The rumored relationship between Jefferson and his beautiful young servant began to circulate during the 1790s in both Virginia and Washington, D.C. The talk only intensified in 1802, when the journalist James Callender (once a Jefferson ally) published the accusation, which had been circling as gossip in Virginia for several years. Callender was the first to mention Sally Hemings by name, as well as the first child, "Tom," allegedly born to Hemings and Jefferson. The fact that Hemings's light-skinned children bore a strong resemblance to Jefferson only increased the speculation.
Of the seven children born to Sally Hemings over the next two decades, only four (five, according to Woodson's descendants) lived to adulthood. Her second child, Harriet, died after only two years. Beverly (a son), born in 1798, left Monticello in 1822 and moved to Washington, D.C., where he lived as a white man. A second, unnamed daughter died in infancy. Harriet, born in 1801 and named for the first lost daughter, moved away near the same time as Beverly and also entered white society. Hemings's youngest children, Madison and Eston (born in 1805 and 1808 respectively) were freed by order of Jefferson’s will in 1826. While Madison Hemings lived as a black man (first in Virginia and later in Ohio) all his life, his brother Eston changed his name to Jefferson and began living as a white man in Wisconsin at the age of 44.

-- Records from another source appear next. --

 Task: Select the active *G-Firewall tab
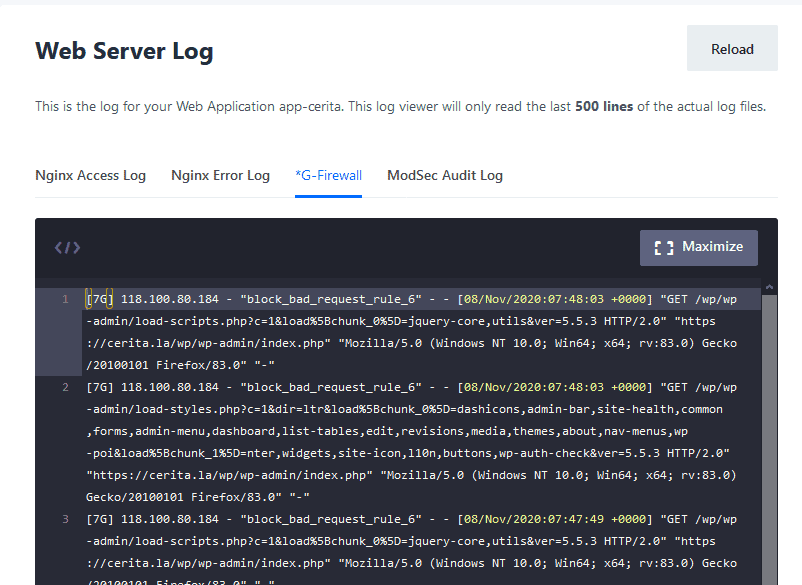[x=328, y=174]
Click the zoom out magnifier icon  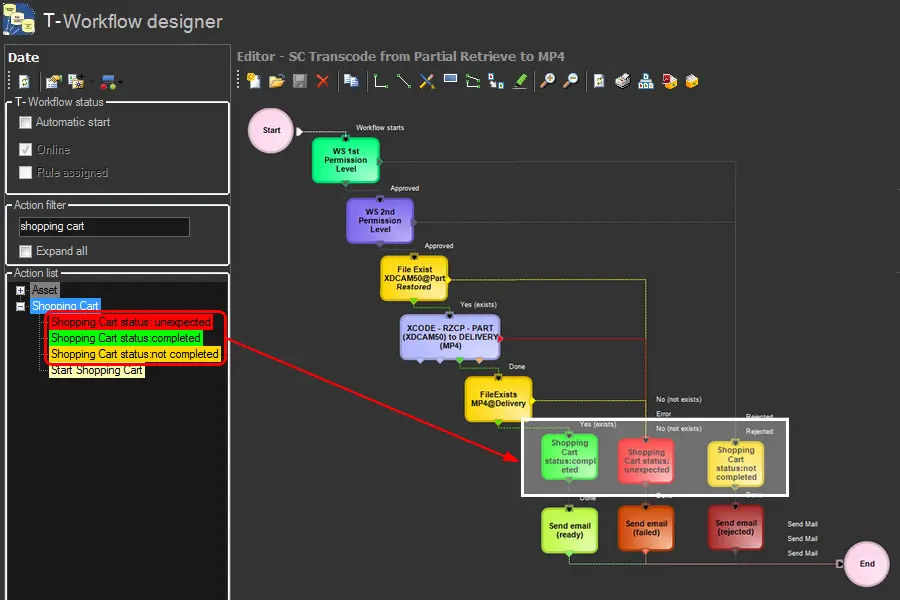click(x=570, y=81)
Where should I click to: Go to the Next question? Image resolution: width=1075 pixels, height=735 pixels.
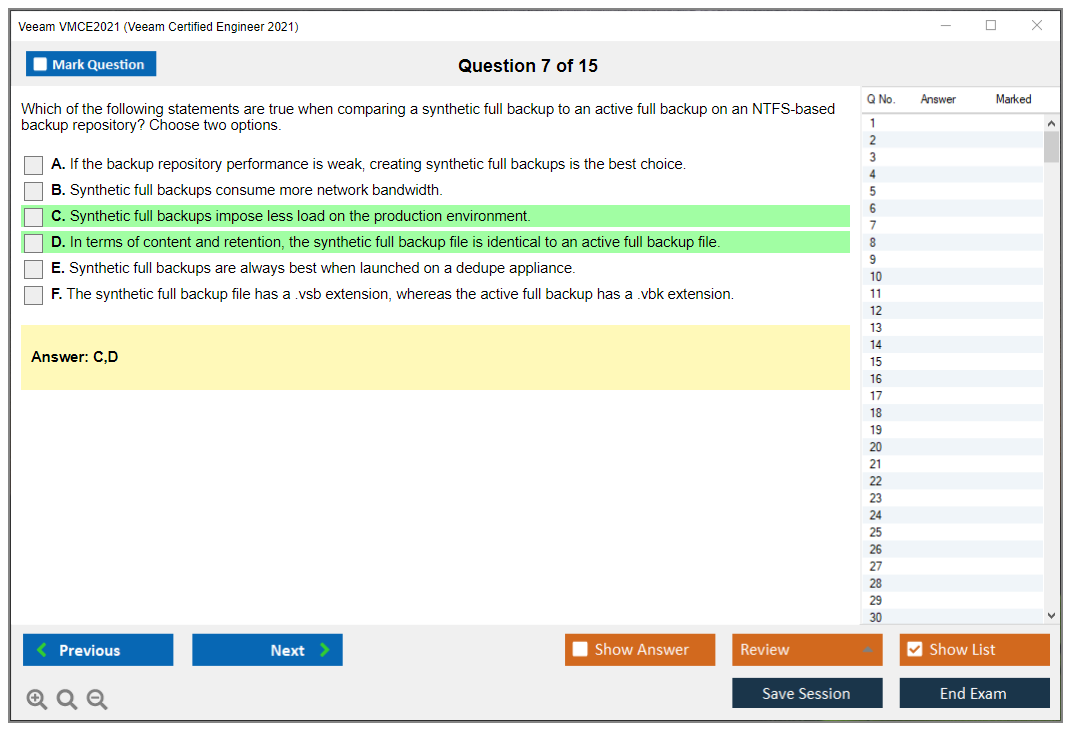coord(267,650)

Jefferson, in fact, freed all of Hemings's children; ironically, however, he never freed Hemings herself. After Jefferson's death, she remained at Monticello for two years, after which Martha Jefferson (acting on her father's wishes) gave her "her time," a form of unofficial freedom that allowed her to remain in Virginia (freed slaves were required by Virginia law to leave the state after a year). Before his death, Jefferson had also arranged for Madison and Eston Hemings to be allowed to stay in Virginia. After leaving Monticello, Sally Hemings moved with her two youngest sons to nearby Charlottesville, Virginia, where she died in 1835.

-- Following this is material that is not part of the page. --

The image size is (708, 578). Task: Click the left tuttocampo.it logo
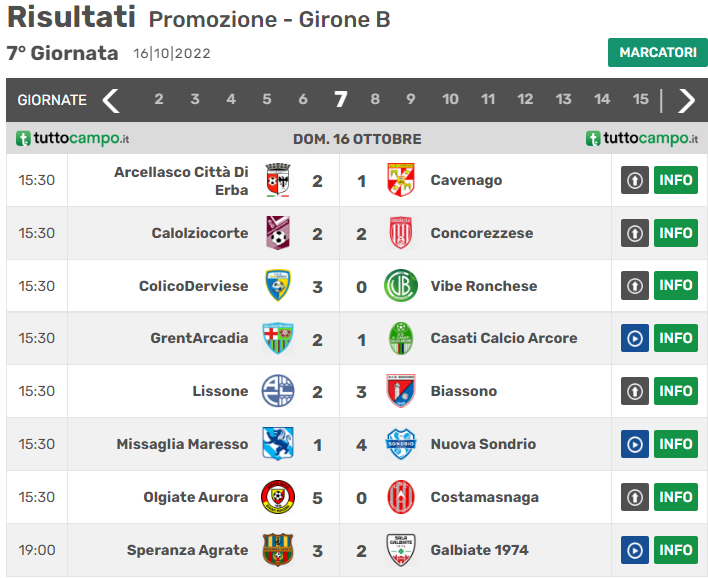coord(73,139)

A haze of controversy surrounded the possible Jefferson-Hemings liaison long after the two principal figures had passed away. In the latter half of the 19th century, contradictory evidence surfaced: In a memoir published in an Ohio newspaper in 1873, Madison Hemings claimed to be Jefferson's child. Just a year later, an account was published claiming that Jefferson's nephew, Peter Carr, had confessed to Jefferson's daughter Martha that he had been the father of all or most of Sally's children.